Rant 37: No Pay To Play

Rant 37: No Pay To Play Andrew Reeve, A Discussion about Money, 2012. Framed canvas. 40cm x 50cm

The No Soul for Sale festival of independents at Tate Modern in May has raised a plethora of concerns over explotiation of artists and fair payment. Andy Abbott joins the fray, but suggests that focus on fair pay might be at the cost of a deeper critique of the institutional art world.


Tate Modern has come under fire of late for its questionable ethics around the (non) payment of ‘independent’ and ‘emerging’ artists and art organisations at No Soul For Sale 2010 – a festival of ‘not-for-profit’ art organisations that was held as part of the Tate’s 10th anniversary celebrations.

The discussion group Making a Living have used the event as a case study to illustrate the parallels between the exploitation of ‘emerging’ artists in the institutional artworld and the unpaid (now ‘voluntary’) internships that have justified so much revolt across Europe. [1] This has added a voice to the chorus against artists working for free. [2]

As a participant in No Soul for Sale [3] I too approached the event with a great deal of cynicism and mistrust. My concern was not so much with the non-payment of art collectives but rather the currency with which artists were being ‘paid’ - exposure and CV-building - that presumed all participating art groups identified with the professionalised, neoliberal narrative of the Tate.

The glaring paradox of a festival of independent art in the heart of the institutional artworld was more troublesome to me than the severe - but at least transparent – lack of remuneration.

Without devaluing the essentiality of their critique; Making a Living’s reformist focus on securing appropriate wages for artists has the undesirable effect of authenticating the capitalist logic that so much contemporary art aims to counter.

Moreover, artists’ fighting for equal recognition in the wage-labour market is dull. Energies and critical faculties are better directed elsewhere; in experimenting with alternative forms of mutual support that would undermine the foundations upon which places like the Tate are built, for example.

My question to Making a Living still remains: ‘If the Tate had paid the participating organisations, would that have made everything OK?’.

I would suggest not – and the cynic in me suspects that the Tate know that too. What is more, it is in their favour that the struggle for ‘fair wages’ draws attention away from some of the more fundamental critiques of the institutional art-world that the Tate epitomises.

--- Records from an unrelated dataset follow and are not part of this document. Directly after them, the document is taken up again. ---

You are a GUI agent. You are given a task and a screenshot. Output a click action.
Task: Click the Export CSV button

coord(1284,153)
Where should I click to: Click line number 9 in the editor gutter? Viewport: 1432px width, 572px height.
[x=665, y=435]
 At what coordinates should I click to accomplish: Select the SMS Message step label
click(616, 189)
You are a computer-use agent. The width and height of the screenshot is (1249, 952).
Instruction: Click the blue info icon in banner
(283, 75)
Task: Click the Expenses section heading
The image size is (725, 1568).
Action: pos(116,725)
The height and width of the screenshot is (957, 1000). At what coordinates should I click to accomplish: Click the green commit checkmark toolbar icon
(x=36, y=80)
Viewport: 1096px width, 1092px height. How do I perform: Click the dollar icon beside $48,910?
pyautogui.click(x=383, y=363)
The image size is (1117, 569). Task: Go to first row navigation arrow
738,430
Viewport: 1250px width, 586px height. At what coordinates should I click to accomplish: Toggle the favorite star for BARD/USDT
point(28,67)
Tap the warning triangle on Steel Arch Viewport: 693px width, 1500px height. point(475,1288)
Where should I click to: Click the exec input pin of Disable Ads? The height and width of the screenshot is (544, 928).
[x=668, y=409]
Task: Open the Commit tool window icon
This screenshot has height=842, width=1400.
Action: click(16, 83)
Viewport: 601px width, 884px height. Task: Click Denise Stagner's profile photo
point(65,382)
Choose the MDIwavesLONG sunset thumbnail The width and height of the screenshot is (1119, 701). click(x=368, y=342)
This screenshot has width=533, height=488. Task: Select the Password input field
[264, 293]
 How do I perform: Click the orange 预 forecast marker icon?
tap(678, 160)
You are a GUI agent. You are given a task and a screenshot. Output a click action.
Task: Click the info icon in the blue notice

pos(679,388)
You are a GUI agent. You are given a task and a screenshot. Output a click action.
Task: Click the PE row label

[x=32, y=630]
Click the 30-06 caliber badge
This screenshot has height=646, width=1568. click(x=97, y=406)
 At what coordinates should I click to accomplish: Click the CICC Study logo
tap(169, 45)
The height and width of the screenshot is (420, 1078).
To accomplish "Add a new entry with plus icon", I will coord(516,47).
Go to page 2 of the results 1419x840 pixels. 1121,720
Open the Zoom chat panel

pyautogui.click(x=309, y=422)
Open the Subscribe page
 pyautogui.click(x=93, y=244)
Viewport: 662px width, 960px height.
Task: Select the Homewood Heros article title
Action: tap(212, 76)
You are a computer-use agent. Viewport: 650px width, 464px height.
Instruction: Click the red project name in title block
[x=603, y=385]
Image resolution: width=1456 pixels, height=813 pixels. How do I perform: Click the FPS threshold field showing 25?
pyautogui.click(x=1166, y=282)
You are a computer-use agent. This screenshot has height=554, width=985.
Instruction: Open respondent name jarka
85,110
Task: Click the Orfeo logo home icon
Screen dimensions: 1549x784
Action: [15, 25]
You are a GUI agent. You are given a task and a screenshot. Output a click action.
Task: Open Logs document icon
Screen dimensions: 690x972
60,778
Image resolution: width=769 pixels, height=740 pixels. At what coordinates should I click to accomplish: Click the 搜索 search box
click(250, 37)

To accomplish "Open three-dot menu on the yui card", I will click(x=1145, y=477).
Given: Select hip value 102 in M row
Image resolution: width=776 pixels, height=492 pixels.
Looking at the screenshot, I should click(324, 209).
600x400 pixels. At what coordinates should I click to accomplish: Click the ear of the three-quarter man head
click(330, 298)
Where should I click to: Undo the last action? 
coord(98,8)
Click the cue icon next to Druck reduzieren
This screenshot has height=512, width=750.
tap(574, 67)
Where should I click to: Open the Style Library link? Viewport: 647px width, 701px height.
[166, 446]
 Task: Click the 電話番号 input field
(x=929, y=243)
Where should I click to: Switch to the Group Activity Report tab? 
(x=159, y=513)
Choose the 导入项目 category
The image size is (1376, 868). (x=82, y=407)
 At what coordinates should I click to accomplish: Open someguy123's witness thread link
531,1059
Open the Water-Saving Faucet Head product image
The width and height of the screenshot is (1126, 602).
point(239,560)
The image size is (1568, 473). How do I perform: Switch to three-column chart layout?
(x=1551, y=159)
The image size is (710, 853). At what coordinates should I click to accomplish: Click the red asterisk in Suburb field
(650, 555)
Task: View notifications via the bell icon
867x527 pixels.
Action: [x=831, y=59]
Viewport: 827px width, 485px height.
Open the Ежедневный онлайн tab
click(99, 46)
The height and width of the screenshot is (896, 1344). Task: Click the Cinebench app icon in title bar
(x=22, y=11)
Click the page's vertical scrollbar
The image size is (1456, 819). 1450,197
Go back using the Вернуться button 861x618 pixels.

[1] Making A Living sent an open letter to the Tate: http://halfletterpress.tumblr.com/post/598525511/tate
[2] for example Working Artists and The Greater Economy http://www.wageforwork.com
[3] With the artist collective Black Dogs. See our website for more information on the project and its context.


Contributed by Andy Abbott

Andy Abbott is an artist and educator based in Leeds and a member of the art collective Black Dogs.